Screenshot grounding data

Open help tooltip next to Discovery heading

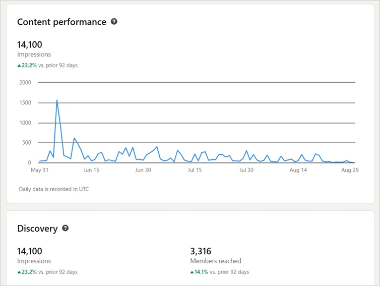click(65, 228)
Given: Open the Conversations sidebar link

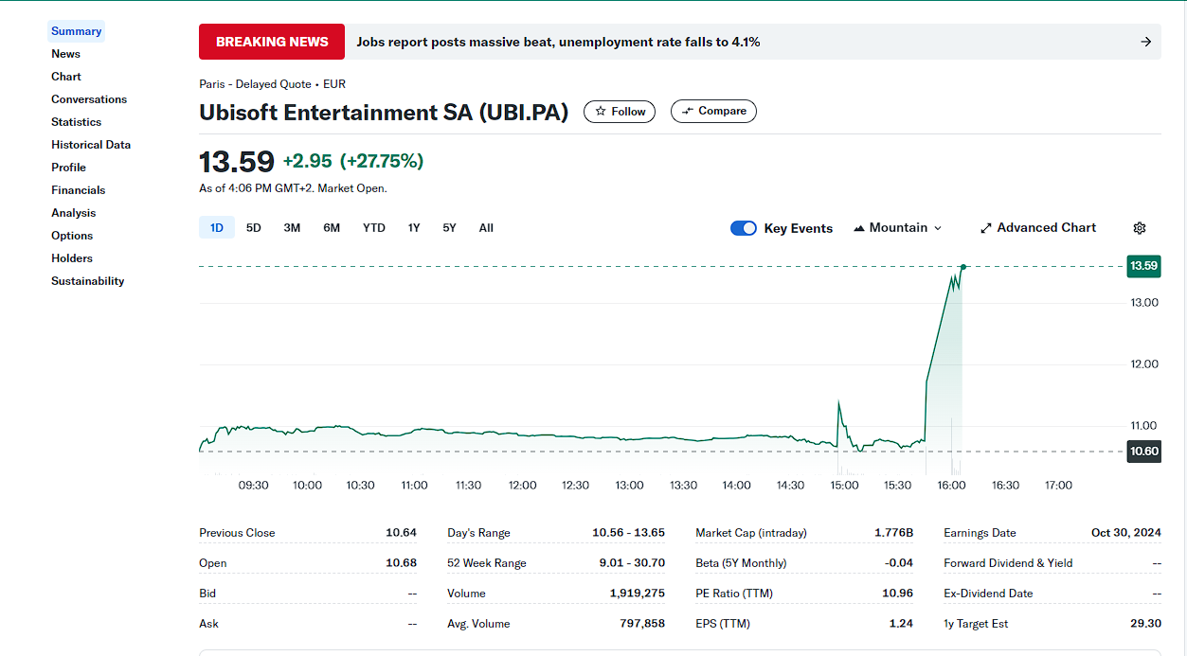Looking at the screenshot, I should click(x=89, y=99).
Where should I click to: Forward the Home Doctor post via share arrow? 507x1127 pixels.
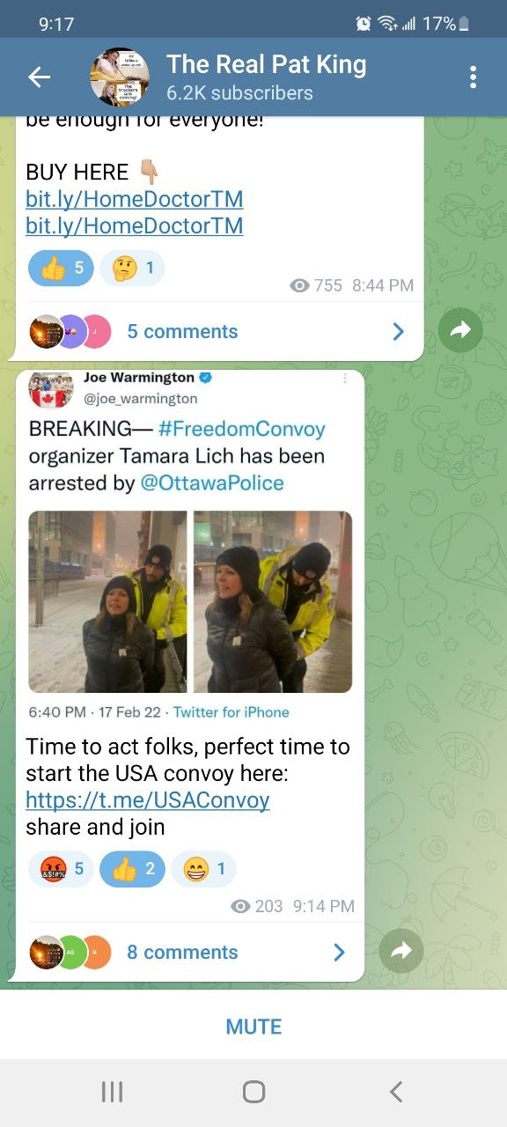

**Instructions to follow**. Line by line, write out the entries exactly, and leave the pictures out.

**Answer to this exercise**.
Open help tooltip next to Discovery heading

click(65, 228)
Given: Open the Conversations sidebar link

Looking at the screenshot, I should click(x=89, y=99).
Where should I click to: Forward the Home Doctor post via share arrow? 507x1127 pixels.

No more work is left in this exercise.